What environment did it happen in?

• Crossplane version: crossplane/crossplane:v1.9.0
• Crossplane CLI version: v1.9.0
• Cloud: AWS
• K8s Client Version: v1.24.4
• Kustomize Version: v4.5.4
• K8s Server Version: v1.23.6+k3s1
• Kubernetes distribution: k3s in a colima VM
• Desktop OS: macOS 12.5.1
• VM OS: Alpine Linux v3.14
• Kernel: Linux colima 5.10.109-0-virt #1-Alpine SMP Mon, 28 Mar 2022 11:20:52 +0000 x86_64 Linux

[spkane]

@bobh66 mentioned in Slack that the related code is here:

provider-aws/pkg/controller/ec2/instance/controller.go

Line 195 in 4040d5c

if !cmp.Equal(current, &cr.Spec.ForProvider) {

[spkane]

	fmt.Printf("\n\ncurrent : %#v\n", current.InstanceType)
	fmt.Printf("\n\ncr.spec : %#v\n", cr.Spec.ForProvider.InstanceType)
	fmt.Printf("\n\nobserved: %#v\n", observed.InstanceType)
	if !cmp.Equal(current, &cr.Spec.ForProvider) {
		if err := e.kube.Update(ctx, cr); err != nil {
			return managed.ExternalObservation{}, errors.Wrap(err, errKubeUpdateFailed)
		}
	}

Adding these debug lines with this use-case results in:

current : "t2.small"

cr.spec : "t2.small"

observed: "t2.medium"

So, the comparison at line +195+ is indeed equal, but the observed value is what should be resulting in things being out of sync.

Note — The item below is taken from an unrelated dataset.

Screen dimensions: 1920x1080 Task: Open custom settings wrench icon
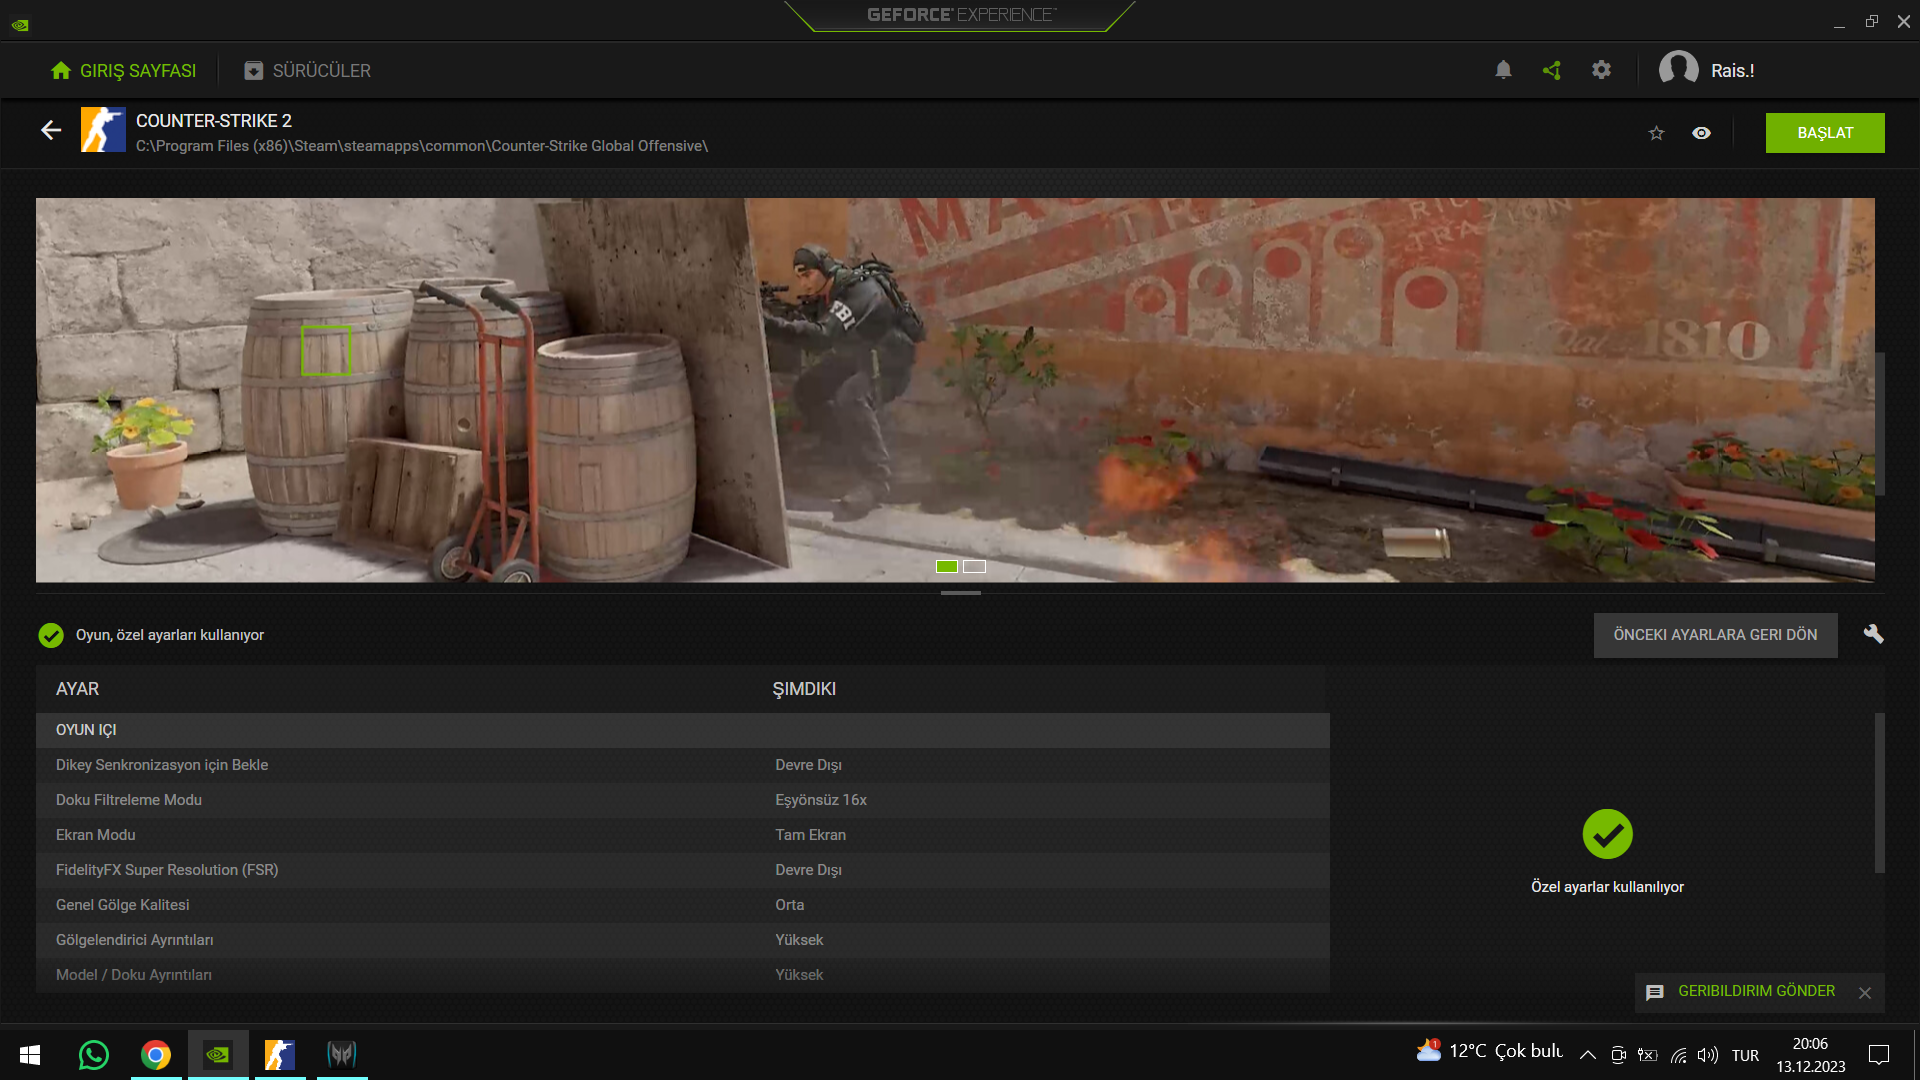pos(1873,634)
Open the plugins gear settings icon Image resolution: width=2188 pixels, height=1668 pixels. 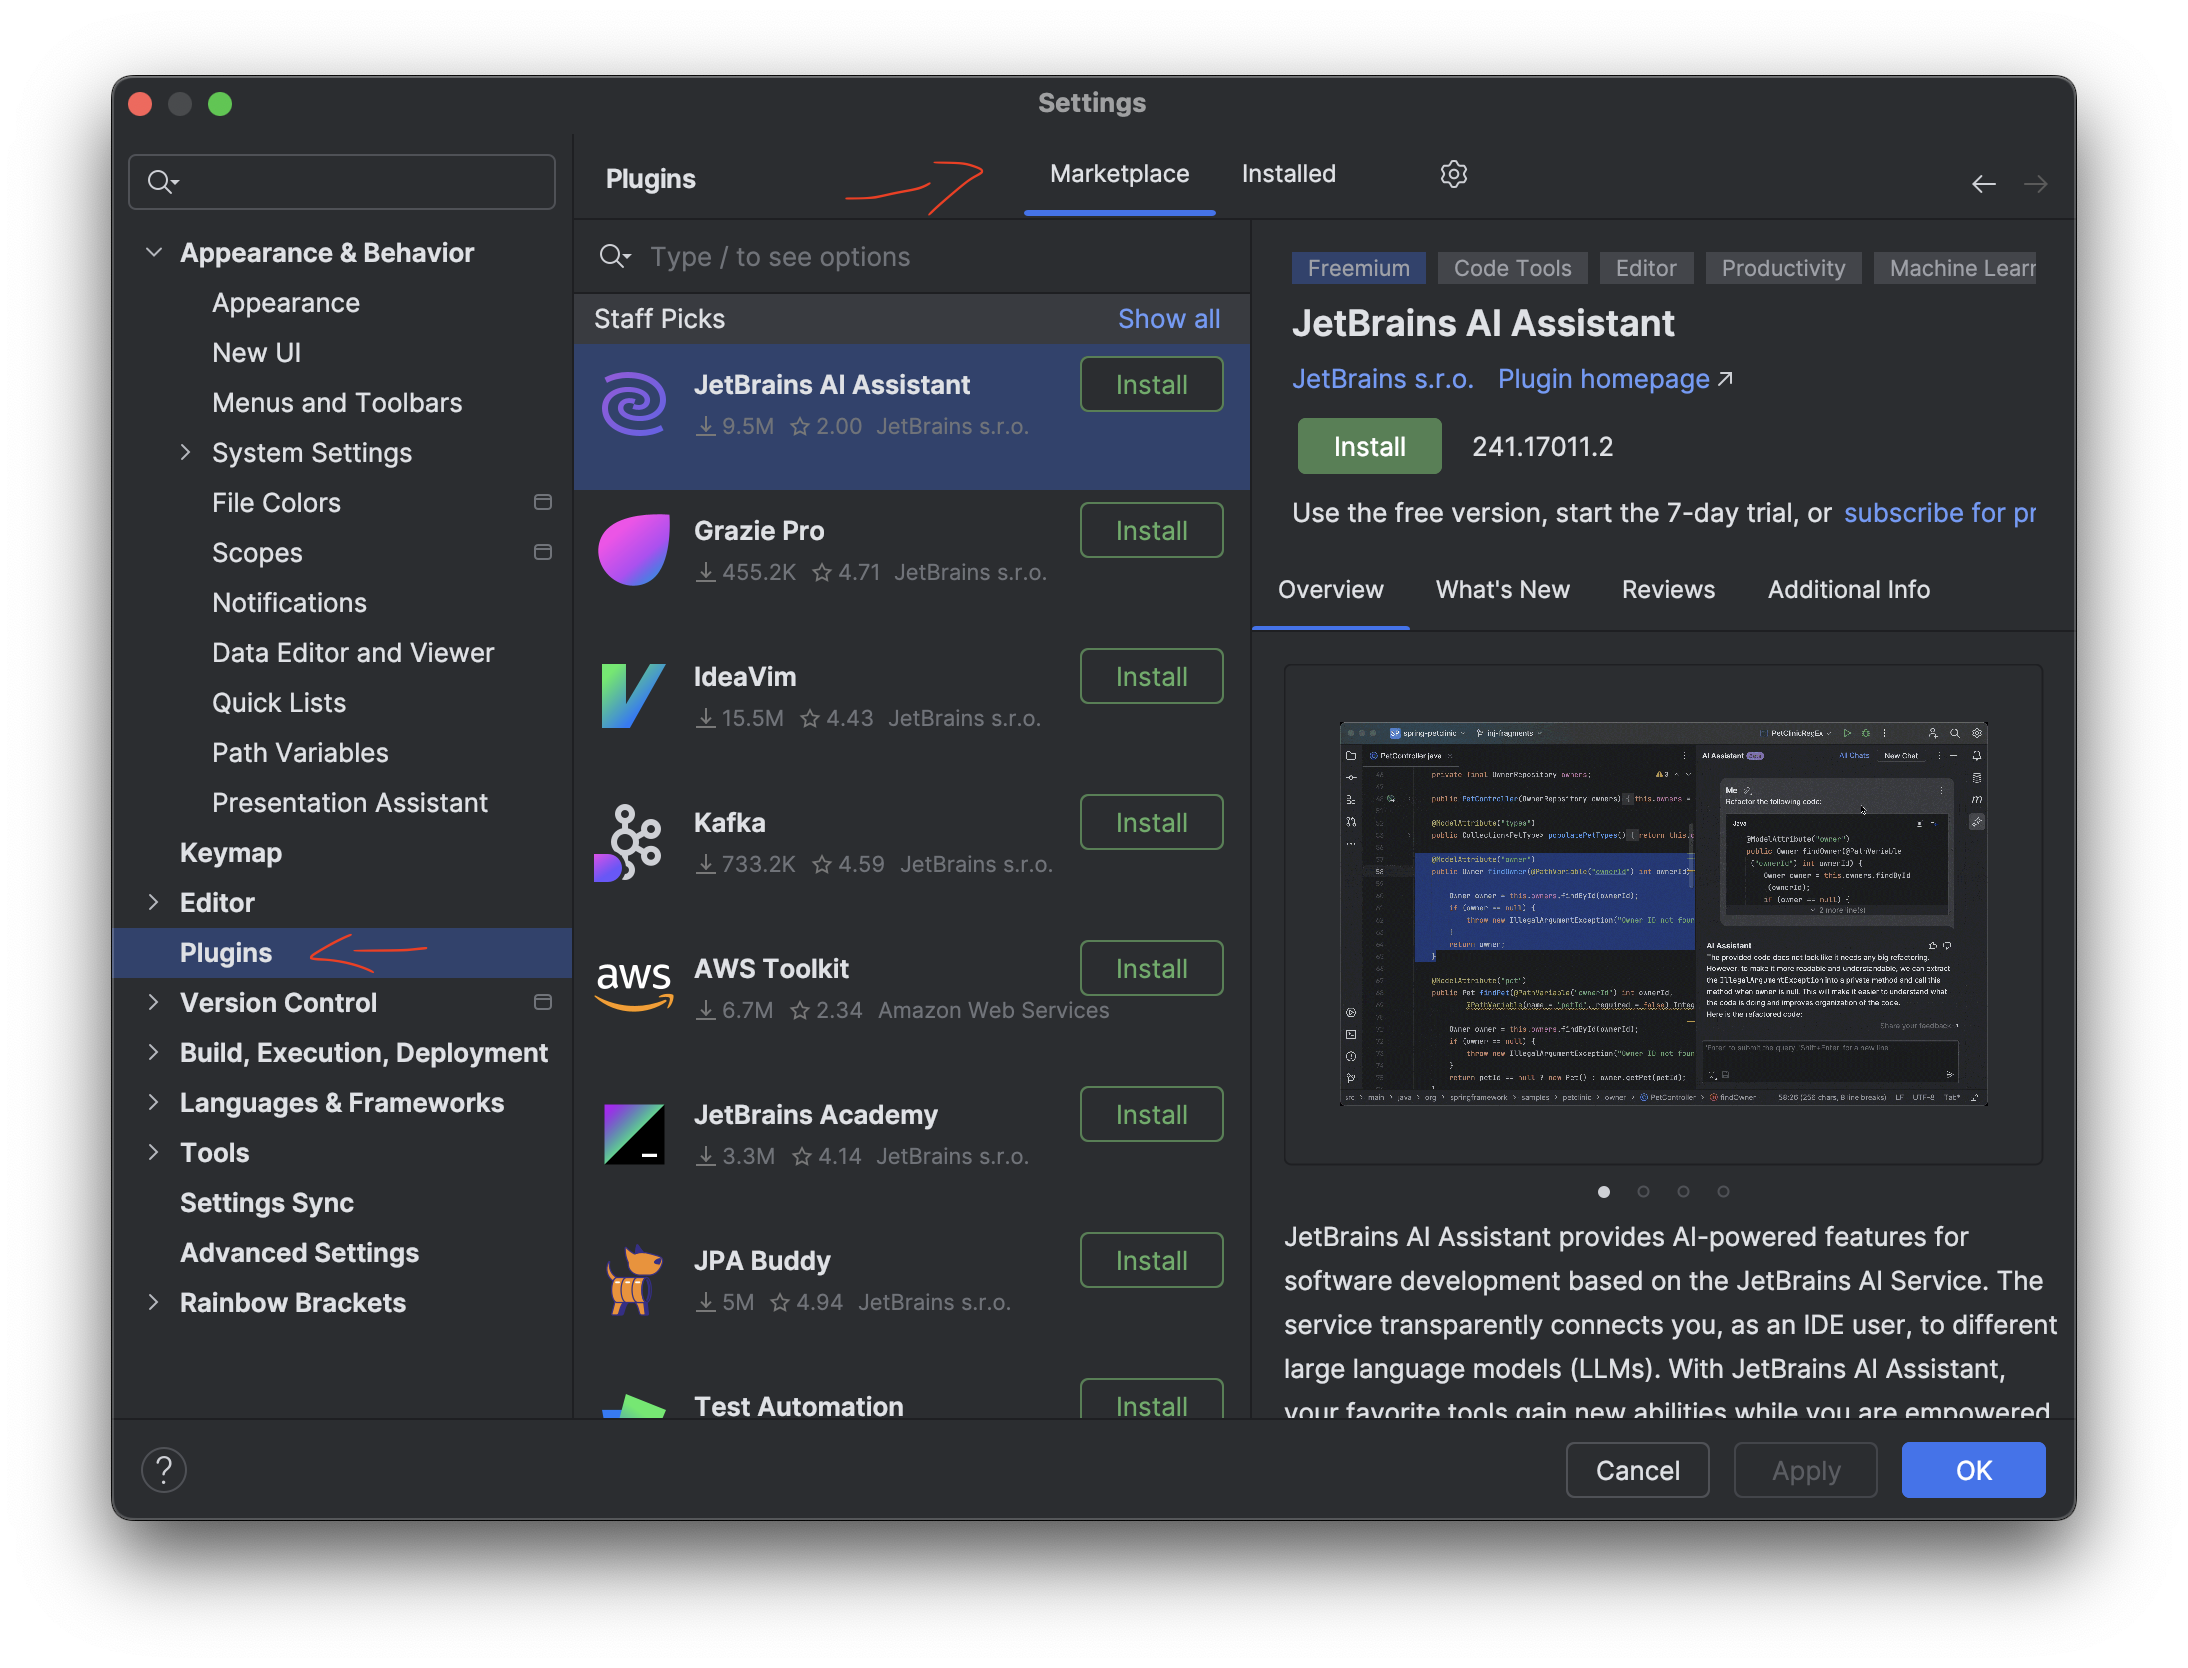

I am not familiar with this code at all, but I am wondering, if the issue here is that since InstanceType can not be updated after the fact, maybe it is ignored when considering whether the object is in sync?

[spkane]

This is the code that determined if an instance it up-to-date:

provider-aws/pkg/clients/ec2/instance.go

Line 61 in 4040d5c

func IsInstanceUpToDate(spec manualv1alpha1.InstanceParameters, instance types.Instance, attributes ec2.DescribeInstanceAttributeOutput) bool {

[spkane]

@bobh66 Do you know if the sync status only takes into consideration fields that can be updated after object creation?

That would make some sense, but it seems like, in that case, there should be a 3rd value for sync (or an additional field), so that SYCNED could be set to something like:

• true (clean): completely in sync (and has no field divergence)
• dirty: not in sync (and has un-sync-able field divergence)
• false: not in sync (and has sync-able field divergence)

[bobh66]

I don't know this code all that well but as a user I would expect the SYNCED field to represent the comparison of what exists in AWS with what was requested in the Managed Resource. So if the user changes the instanceType in the claim/MR, and it no longer matches what is built in AWS, then SYNCED should be False, regardless of whether the provider is actually capable of re-syncing those changes or not. If the instanceType field cannot be updated without a delete/rebuild then it should probably be immutable, but that's a whole separate can of worms. If the provider cannot update the instanceType then there should be an Event attached to the managed resource that indicates that the user's requested update cannot be achieved and that the MR should be (manually) deleted and allowed to re-create.

For now this all may be wishful thinking, but it's clear that it's probably not quite right as it is.

[negz]

I believe what's happening here is that the underlying external resource field is immutable so we have no logic to try to update it, but also no way to mark the corresponding Kubernetes field as immutable. This results in the API server letting you change a field that it shouldn't, resulting in us appearing to silently accept the change and then do nothing about it. crossplane/crossplane-tools#40 tracks addressing this.

[github-actions]

Crossplane does not currently have enough maintainers to address every issue and pull request. This issue has been automatically marked as stale because it has had no activity in the last 90 days. It will be closed in 14 days if no further activity occurs. Leaving a comment starting with /fresh will mark this issue as not stale.